Problem description:
Find each line in the records below that contains the string "height", and copy those lines in full.

Entries for locating elements and text:
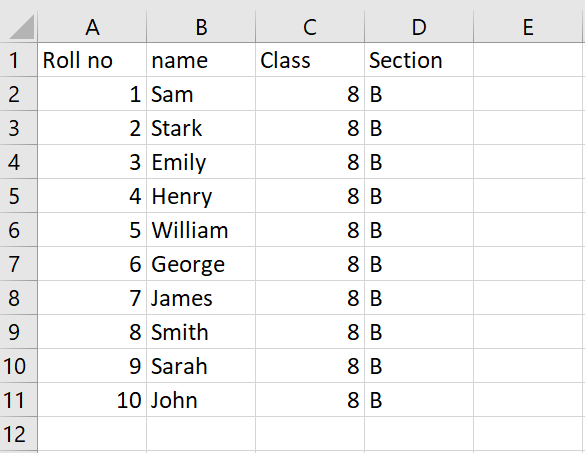Click the 'Roll no' header cell
The width and height of the screenshot is (585, 453).
(92, 60)
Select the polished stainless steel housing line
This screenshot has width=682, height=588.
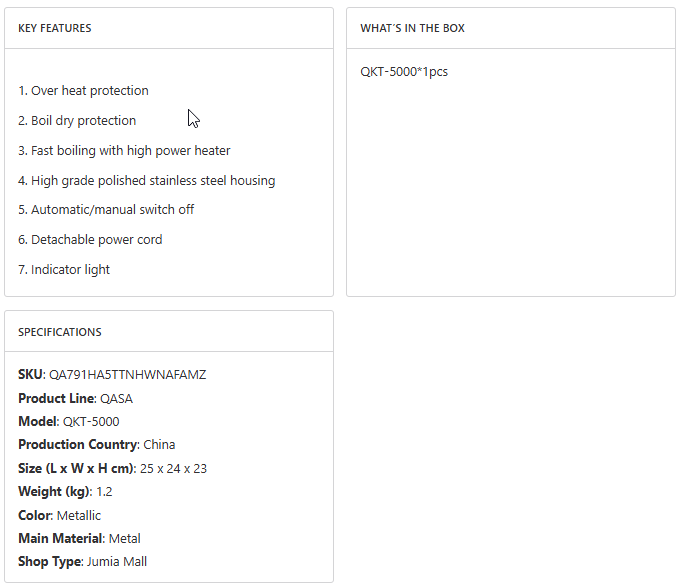pyautogui.click(x=146, y=181)
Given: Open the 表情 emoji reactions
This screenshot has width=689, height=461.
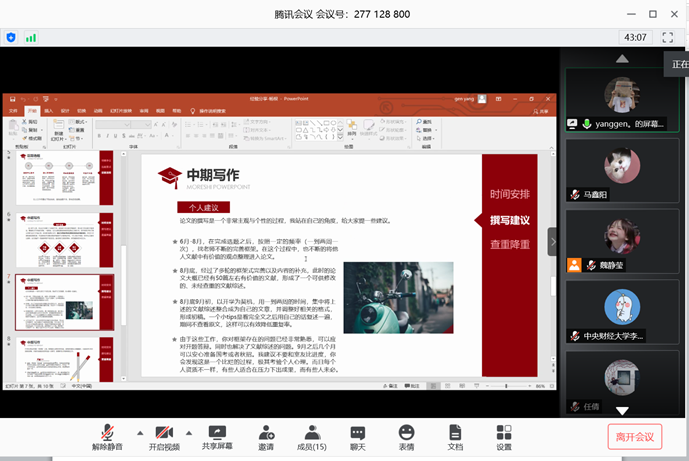Looking at the screenshot, I should [x=406, y=438].
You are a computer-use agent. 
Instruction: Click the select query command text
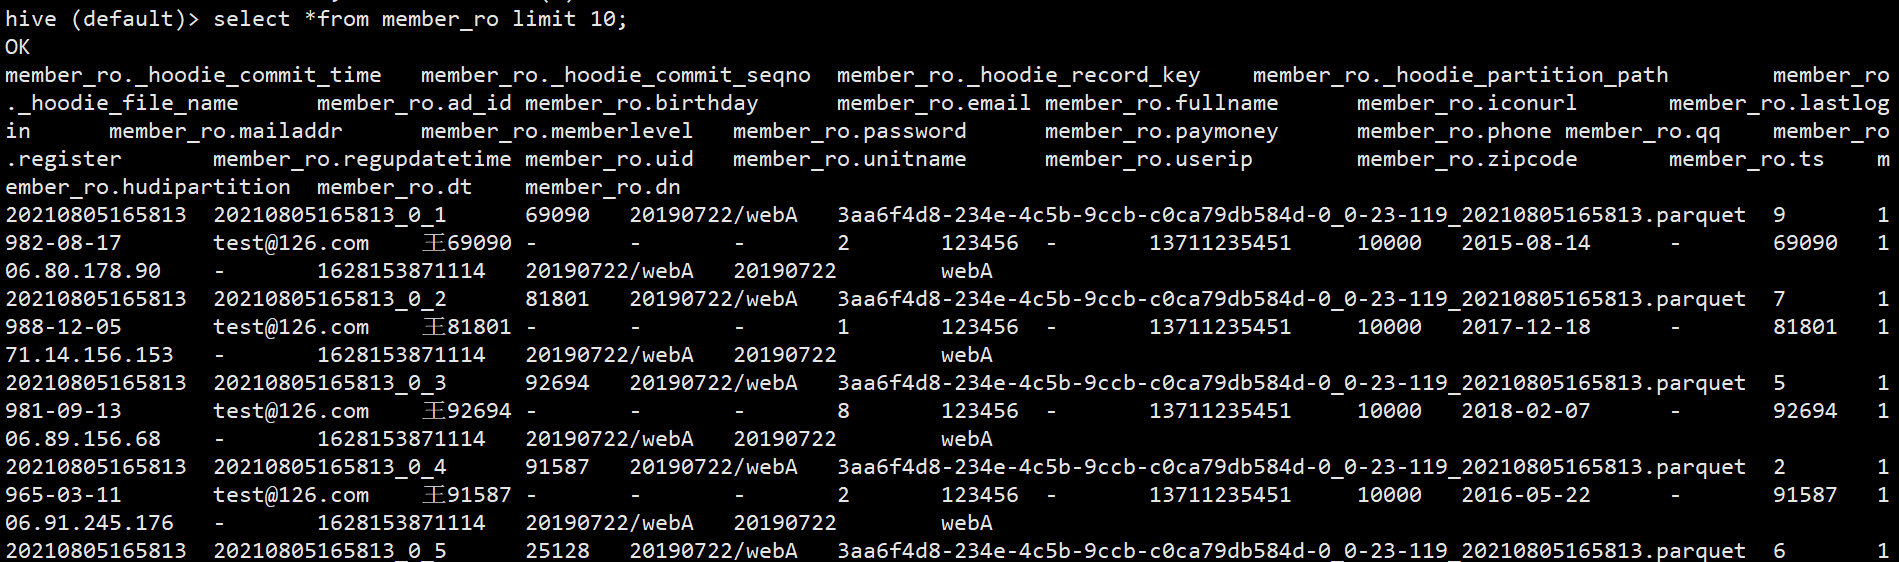click(420, 19)
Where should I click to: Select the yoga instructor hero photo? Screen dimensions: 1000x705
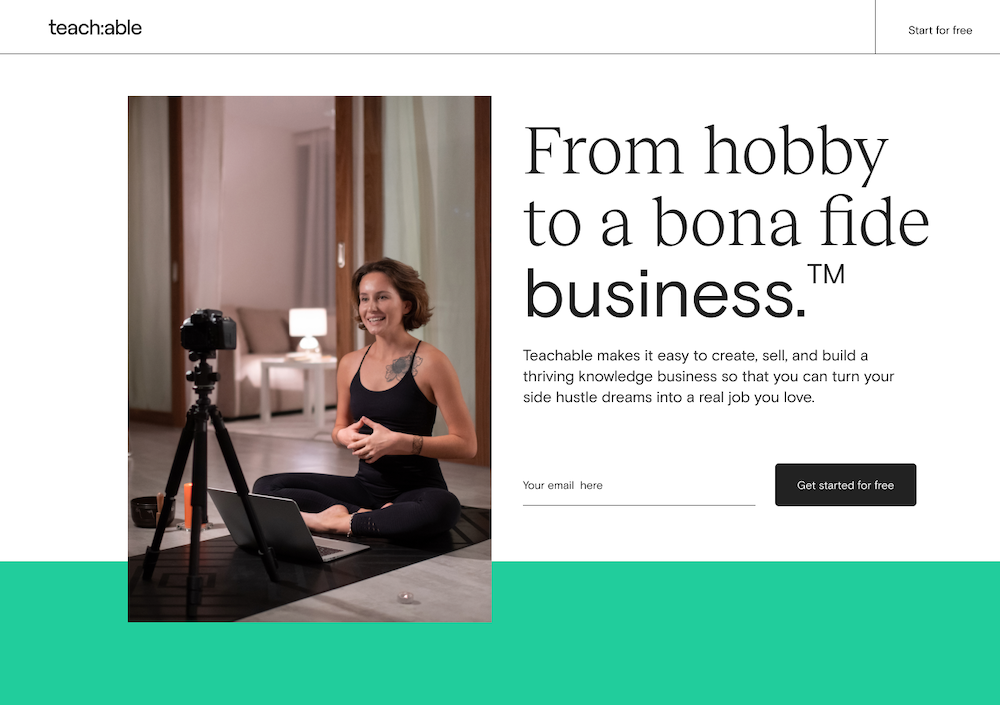click(309, 359)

Exercise solution:
The width and height of the screenshot is (585, 453).
This screenshot has width=682, height=588.
This screenshot has width=689, height=461.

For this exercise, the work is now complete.